To date, explained Bennett, the World Bank has transferred around $4.5 billion of risk to the markets, the majority of which, around 65%, has been through ILS.
According to Bennett, there’s a number of reasons why both the World Bank and its members decide to leverage ILS over more traditional reinsurance protection.
“One, is clearly capacity. We found that the ILS market can take very large size deals, and being that our sponsors are governments, they have significant risks that they are looking to pass to the market. So, we’ve done deals as large as the Pacific Alliance deal, which was almost $1.4 billion, entirely in the ILS market. So, capacity has impressed us with the ILS market,” said Bennett.
Another benefit for its member governments, which are the sponsors of these transactions, is the fact that ILS has no counterparty credit risk.
“For a government looking to insure itself, the chance that a counterparty default could affect their insurance is significant. So, the fact that ILS provides no counterparty credit risk is definitely a significant advantage,” he noted.
Additionally, members value the longer duration deals that ILS provides when compared with the traditional marketplace as it can be a challenge from a budgeting perspective to get annual approvals for a reinsurance programme, he explained.
Adding, “And, also, we like the price transparency we get from the book building process on a public ILS deal. Not that that’s impossible in the reinsurance market to emulate that sort of price transparency, but the traditional book building where we can see the prices offered from a wide range of different investors, creates a level of price transparency that’s important to us.”
While there’s clearly some real benefits for governments in using ILS, around 35% of the World Bank’s activities in this area has used conventional reinsurance to transfer the risk from government balance sheets.
“There are certain areas, if you look at the other side of what benefits do we get from the reinsurance market that we’re not getting from the ILS market, and why would we sometimes prefer the reinsurance market,” said Bennett.
This includes the political nature of the deals that are being transacted and the fact that often, members want to do a gradual step payout function so that it’s not an all or nothing type of deal.
“And, in fact, a lot of governments want that first step and the payout function to be a relatively high attachment probability purely because of the political issues involved.

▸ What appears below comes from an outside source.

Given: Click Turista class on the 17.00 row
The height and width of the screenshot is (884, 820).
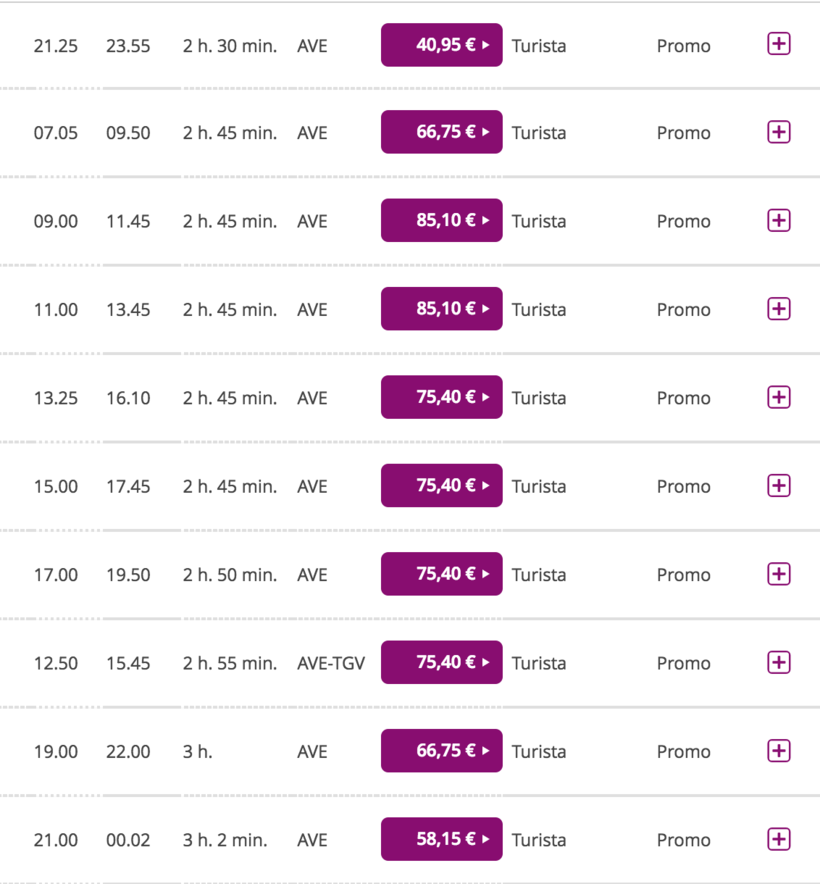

“Some member governments looking at this market really want the assurance that even if it’s a small payout, that an event that gets in the news will create some sort of payout. So, that early trigger with a fairly high probability of attachment, is something that traditionally we’ve been told the ILS market doesn’t like. ILS investors don’t like to lose very small amounts of money over time, whereas the reinsurance market can price that risk and is more comfortable with that risk.
“But, if we could get ILS investors more comfortable just simply placing that into the transaction, the chance of a small payment, I think it could make the ILS market more attractive,” he continued.
Another issue along the same lines concerns local currency denominations that are available in the reinsurance market but not so much in the ILS world, which is really a dollars and euros market.
“Sometimes we have member governments who would like to denominate their insurance in local currency. And, that would be something that would be very interesting to see if we can do it in the ILS market right now,” said Bennett.
“And, maybe one more I’d mentioned, is reinstatement. One issue we have with ILS is of course if a trigger event occurs, often the government doesn’t want to go uncovered for some period of time. To put a new cat bond in place would probably be at least a matter of months.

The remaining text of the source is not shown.